Extract to read –
__________________________________________________

Author: Rob K. Blake | Date: December 15, 2007 | Filed In: Mortgages

The best mortgage is never found by collecting a handful of Good Faith Estimates or by calling around getting mortgage rate quotes. Yet this is THE shopping method for most.

If you define the best mortgage as the loan having the best mortgage rate, the lowest costs, and the one that fits your financial circumstances in both the short and long term…then standard comparison shopping methods will not work.

Why?

For one, loan officers are not interested in giving you an accurate mortgage quote either verbal or with Good Faith Estimates. That’s the first thing you need to know about what I call “The Call Around Method” of mortgage shopping.

It’s absolutely the silliest shopping method and yet, the widest used, even by otherwise seemingly intelligent people.

See, loan officers know you haven’t a clue about the “real” mortgage rate because that is difficult data for a consumer to obtain and it’s not in their best interest to give you the best mortgage rate. The higher the rate the more money they make.

So they are free to lie…and lie they do. They know low mortgage rate quotes and urgency built into rate changes (”Better get in here and lock before rates jump”) is all they need to create a lot of loan application appointments. They know the best mortgage providers have great reputations, quote accurate rates, provide the best mortgage experience, but most consumers shop by “low rate and cost estimates”…so they win with the “bait-n-switch” tactic all day…every day.

So, since most loan officers are all about getting the appointment and consumers like believing a lie…the dance continues.

It takes over 17 pieces of information from a consumer for an accurate mortgage rate quote. Loan officers give a mortgage rate quote all the time without asking anywhere near the required number of questions.

Why? Are they all incompetent?

Sure, incompetent like a fox!

Once again, because they have no intention of quoting you an accurate rate…only the rate they feel is low enough to trigger an appointment. This intentional lack of diligence in the initial questioning and low-balling the mortgage quote gets double duty because it also serves as the basis for increasing the rate later in the process…the “bait” has been laid out in the old “bait-n-switch”. They can claim ignorance about one or more of these 17 factors which scapegoats the need to increase the rate once the facts come out. The rate switch comes virtually at closing when it’s unlikely you’ll have time to do anything about it.

So how do you turn the tables and find the best mortgage?

Know who you’re dealing with and just what ethical mortgage providers ask before quoting rates.

The 17 pieces of data needed to accurately quote a mortgage rate:

1. Purchase or refinance
2. Loan amount, prepay penalty? (if refinance)
3. Source of down payment (purchase)
4. Credit score
5. Type of property (condo, town home, single family, etc.)
6. Cash out or no cash out (refinance)

__________________________________________________

Data shown –

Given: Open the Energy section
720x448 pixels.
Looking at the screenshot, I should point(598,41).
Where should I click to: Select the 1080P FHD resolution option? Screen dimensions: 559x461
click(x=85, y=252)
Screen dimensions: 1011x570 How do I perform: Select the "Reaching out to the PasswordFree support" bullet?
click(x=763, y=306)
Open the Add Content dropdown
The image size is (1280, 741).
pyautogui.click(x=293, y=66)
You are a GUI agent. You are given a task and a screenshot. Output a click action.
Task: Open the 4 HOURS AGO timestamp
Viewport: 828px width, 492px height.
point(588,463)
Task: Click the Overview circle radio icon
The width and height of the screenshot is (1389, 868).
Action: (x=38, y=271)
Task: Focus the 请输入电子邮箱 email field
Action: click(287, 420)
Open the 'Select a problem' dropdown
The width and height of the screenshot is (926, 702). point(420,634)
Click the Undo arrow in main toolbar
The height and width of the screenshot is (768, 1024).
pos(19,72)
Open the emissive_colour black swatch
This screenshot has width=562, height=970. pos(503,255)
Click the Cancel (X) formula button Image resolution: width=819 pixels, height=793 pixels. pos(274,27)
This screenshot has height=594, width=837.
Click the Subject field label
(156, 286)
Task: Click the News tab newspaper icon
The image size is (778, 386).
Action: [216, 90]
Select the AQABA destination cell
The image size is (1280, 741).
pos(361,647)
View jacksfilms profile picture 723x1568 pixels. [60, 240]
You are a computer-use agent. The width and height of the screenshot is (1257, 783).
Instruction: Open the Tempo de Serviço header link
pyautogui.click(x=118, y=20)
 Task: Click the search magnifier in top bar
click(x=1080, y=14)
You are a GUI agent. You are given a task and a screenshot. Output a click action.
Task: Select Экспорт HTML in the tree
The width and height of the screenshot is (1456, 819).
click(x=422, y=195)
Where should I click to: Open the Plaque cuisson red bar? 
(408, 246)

__________________________________________________

Goal of the exercise –
Rewrite the mortgage-shopping text, starting at the words "The best mortgage is" and stopping after "of mortgage shopping.", and rename "Good Faith Estimates" as "loan estimates" throughout. Rely only on the mortgage-shopping text.

Exercise response –
The best mortgage is never found by collecting a handful of loan estimates or by calling around getting mortgage rate quotes. Yet this is THE shopping method for most.

If you define the best mortgage as the loan having the best mortgage rate, the lowest costs, and the one that fits your financial circumstances in both the short and long term…then standard comparison shopping methods will not work.

Why?

For one, loan officers are not interested in giving you an accurate mortgage quote either verbal or with loan estimates. That’s the first thing you need to know about what I call “The Call Around Method” of mortgage shopping.